Given records -
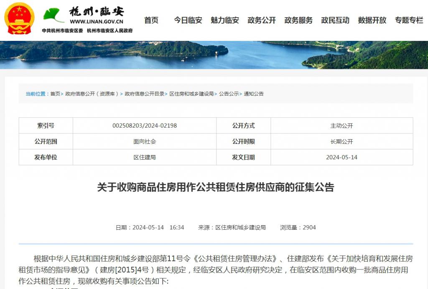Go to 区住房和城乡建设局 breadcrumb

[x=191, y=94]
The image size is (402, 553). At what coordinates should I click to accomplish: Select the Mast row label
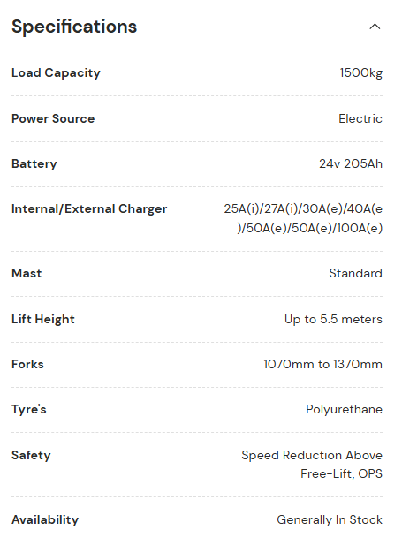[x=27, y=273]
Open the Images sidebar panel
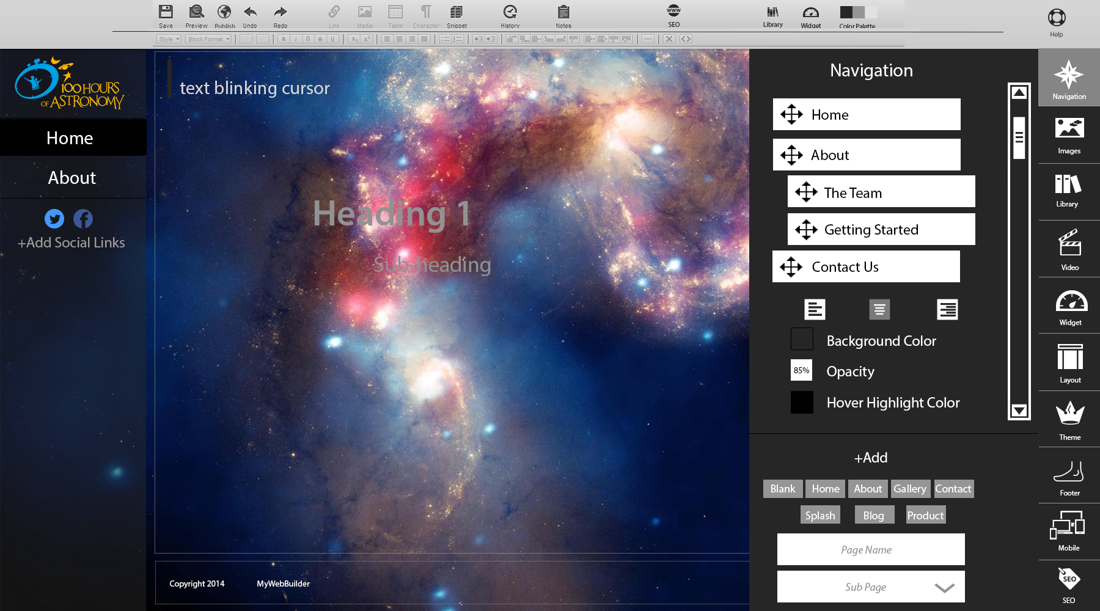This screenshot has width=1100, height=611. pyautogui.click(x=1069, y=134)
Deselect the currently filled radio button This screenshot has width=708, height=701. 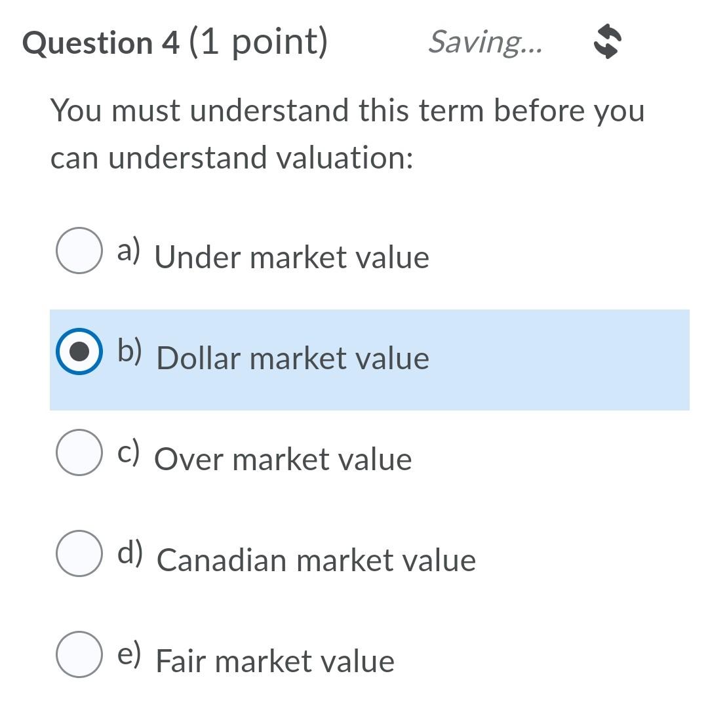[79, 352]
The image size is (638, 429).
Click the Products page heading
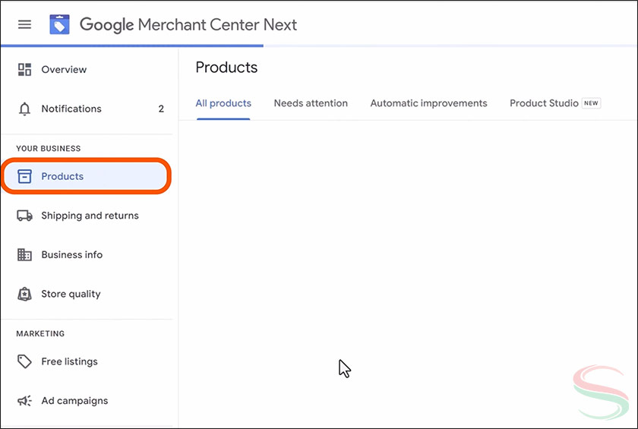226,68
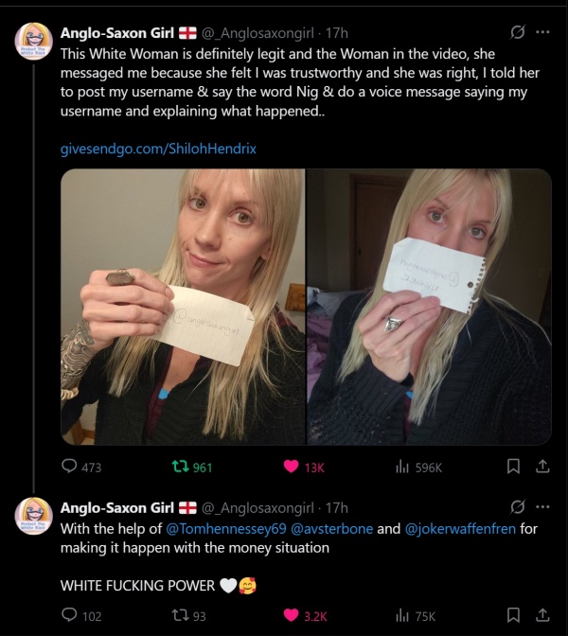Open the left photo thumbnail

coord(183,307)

Activity - I would like you to retype exactly the lines running from the one containing "The image size is (638, 429)." to the last line of the entries, both included, leaving all pictures out.

Output for this task -
The image size is (638, 429).
Click the Products page heading
226,68
Open the left photo thumbnail

coord(183,307)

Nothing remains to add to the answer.